One of my favorite stories is "The Burning House," written in 1979. Amy is the only female in the story, surrounded by a boisterous number of family and friends and a husband, Frank, who doesn't love her. Her closest friend is her gay brother-in-law, Freddy, who is perpetually stoned and, although he loves Amy, remains more dedicated to Frank. This story reveals Amy's chronic alienation from her supposed "supportive" loved ones . The final sentence, uttered by Frank, in bed, is soul-ripping.
In the 2006 "The Confidence Decoy," Beattie's atmospherics include a pronounced sense of unease and self-doubt. A retired lawyer, Francis, is packing up his dead aunt's house. He is interacting with the hired movers while also attempting to puzzle out his ineffectual son's actions. One of the movers carves confidence decoys for duck hunters. These decoys serve as a metaphor for Francis' own listlessness of confidence and focus, and lead to a harrowing course of events.

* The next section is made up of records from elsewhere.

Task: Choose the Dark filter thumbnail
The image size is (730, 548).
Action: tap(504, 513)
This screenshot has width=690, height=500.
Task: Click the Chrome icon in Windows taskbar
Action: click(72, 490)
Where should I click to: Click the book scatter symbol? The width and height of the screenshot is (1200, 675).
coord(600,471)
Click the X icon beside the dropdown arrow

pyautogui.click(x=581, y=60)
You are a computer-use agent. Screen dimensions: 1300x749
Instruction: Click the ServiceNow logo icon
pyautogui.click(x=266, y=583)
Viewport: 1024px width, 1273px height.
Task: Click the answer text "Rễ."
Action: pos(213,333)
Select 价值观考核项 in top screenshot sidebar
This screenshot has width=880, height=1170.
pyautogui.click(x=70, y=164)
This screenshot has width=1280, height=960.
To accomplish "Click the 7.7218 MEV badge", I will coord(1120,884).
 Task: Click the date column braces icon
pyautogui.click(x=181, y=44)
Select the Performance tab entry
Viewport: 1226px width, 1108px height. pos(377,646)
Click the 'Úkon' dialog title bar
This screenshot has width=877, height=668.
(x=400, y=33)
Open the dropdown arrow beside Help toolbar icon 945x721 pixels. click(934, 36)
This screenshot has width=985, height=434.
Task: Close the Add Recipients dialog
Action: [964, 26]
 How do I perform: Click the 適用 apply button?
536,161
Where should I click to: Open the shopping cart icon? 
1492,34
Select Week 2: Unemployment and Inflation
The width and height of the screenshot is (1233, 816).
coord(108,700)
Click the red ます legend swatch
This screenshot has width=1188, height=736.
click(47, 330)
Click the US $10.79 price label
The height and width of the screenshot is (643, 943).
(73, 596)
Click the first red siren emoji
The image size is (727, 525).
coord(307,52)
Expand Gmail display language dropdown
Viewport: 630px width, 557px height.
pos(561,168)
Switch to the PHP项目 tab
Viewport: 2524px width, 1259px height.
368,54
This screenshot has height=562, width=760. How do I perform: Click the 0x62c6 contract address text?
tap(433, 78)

Beattie's ability to inflict her characters with shame, fear, confusion, alienation, and incapacitation is chilling . These tales are dark but not bleakly executed; they are crisp and deadpan and astonishing. The author is brilliant at limning the time period of each piece in just a few short sentences, yet they are timeless in essence. The later stories are more lyrical but just as emotionally terrifying. And her opening sentences are unrivaled. I highly recommend this for lovers of erudite and commanding literature.
From "Zalla"--says Little Thomas to his mother, after being struck for mutilating some silhouettes of the family:
"Do you think I care if I didn't have a nose?...I wouldn't care if I didn't have a nose or a mouth or eyes. I wish the sperm hadn't gone into the egg. I wouldn't mind if there was no me, and you wouldn't, either."